The really big questions come later. For example, how could he possibly get all around the world in one night? Or how could he fit a world of presents in a single large bag balanced on the end of an overwhelmed sleigh. Or how could those reindeer (they are relatively small when they appear at the big Christmas events or on David Attenborough programmes) lift all those gifts and keep the sleigh up for hours and hours.

At this point some parents reach for the handiest answer: “Well the reindeer are magic, and the sleigh is magic, and the bag is magic, and he can just do it because he is magical too.” Even young children recognise a dodge when they hear one, so if you go the magic route, expect to be rumbled. That isn’t an answer.

The children will know there must be technology involved or the ability to go faster than light or sleigh boosters that can do warp speeds.

The problem is, almost all of the really high-tech ways for Santa to pull this off don’t just break the laws of physics, they chop them into little pieces.

There really is a plausible way, however, for the jolly fellow with the white beard to make his deliveries within the allotted night of the allotted day without breaking these laws.

Santa is hemmed in by the laws of physics, including one that says he can’t travel faster than the speed of light no matter how magical he is, so he can’t flit from house to house at light speed to make his deliveries.

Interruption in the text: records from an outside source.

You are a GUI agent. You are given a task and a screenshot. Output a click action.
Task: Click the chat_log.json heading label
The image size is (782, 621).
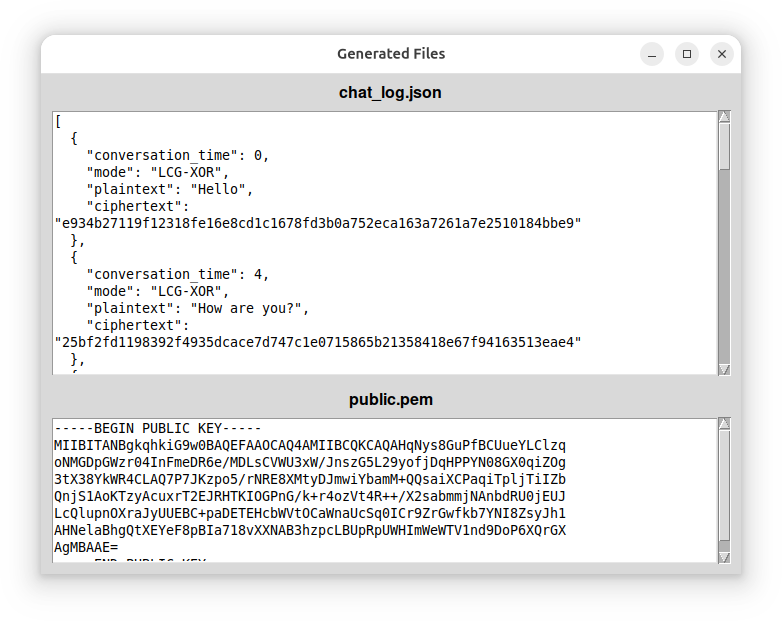click(390, 93)
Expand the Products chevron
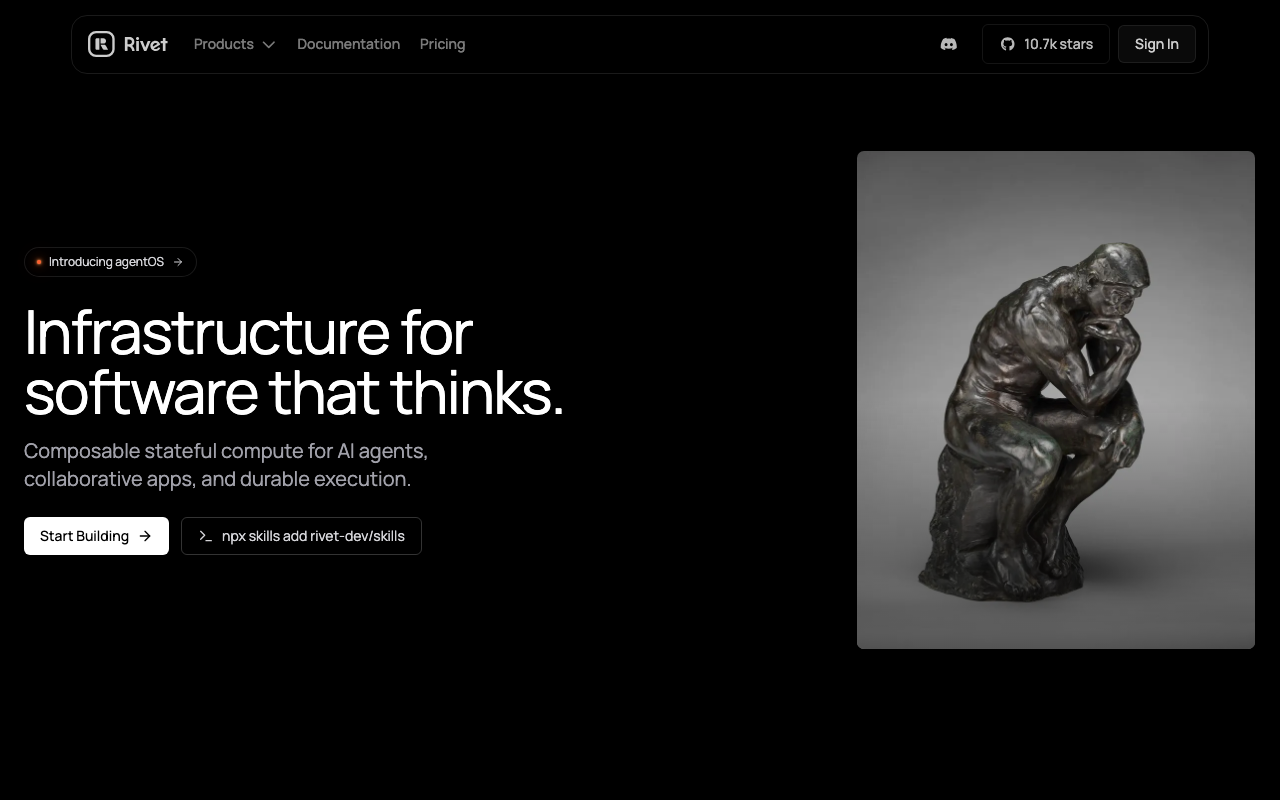This screenshot has height=800, width=1280. coord(268,45)
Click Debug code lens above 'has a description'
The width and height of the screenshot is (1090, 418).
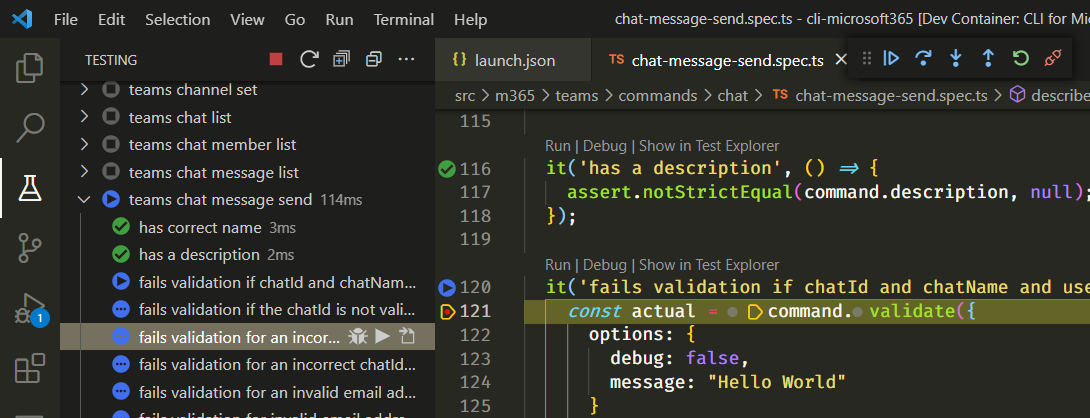pyautogui.click(x=604, y=146)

But there is a peculiar kind of modern physics that can help explain how he appears to break the rules without actually doing so. It’s called quantum mechanics. There are several interpretations of how it can be used to explain the universe, including one by the American physicist Hugh Everett, who called it the many-worlds interpretation or the multiverse.

It holds that we are living in a multiverse of countless universes, each a duplicate of one another. Anything in our past is fixed in time, but the multiverse lies ahead of us and is not fixed until we make a choice and, for example, take the train rather than the bus or eat chicken rather than beef.

Now imagine Santa with countless homes to visit, each requiring a certain mix of toys. He can choose a home and appropriate toys and instantaneously be there to deliver them, with that house and presents fixed in time.

He can then move on to the next multiverse home with its mix of toy options. He doesn’t have to carry all the toys at once: they will exist as options in his multiverse and are fixed when he makes his choice.

We don’t know how he learned to exploit the multiverse, and there may be some magic involved in Santa being able to remember everything he needs to make his deliveries successfully. But somehow he does, and hopefully everyone will enjoy a little bit of magic tomorrow morning, when Christmas Day dawns.

TWO BILLION DELIVERIES: SANTA’S ARDUOUS TASK

Later this evening, all going well, Santa will take off from his workshops at the North Pole and deliver gifts to children all around the world. It is quite a tall order given the sheer number of homes to be visited and the weight of goodies on his sleigh.

There are more than two billion children on the planet. Even if you calculate that only Christian homes will expect a visit, this still means 132 million homes, estimates suggest.

He would have to traverse 282 million kilometres to be able to reach them all . And to accomplish this in the 31 hours of darkness he would experience as he travelled from east to west, he would need to visit almost 1,200 homes per second. He needs to be quick, given that he would have about 1/25,000th of a second available per house to get down the chimney, deliver gifts, eat any cookies left for him and then scoot back up to his sleigh on the roof.

The reindeer would have to hover rather than sit on the roof, given that there would be perhaps 300 million kilograms of gifts on board, more than enough to flatten the house like a pancake.

And yet, despite these challenges, Santa still manages to deliver for children around the world.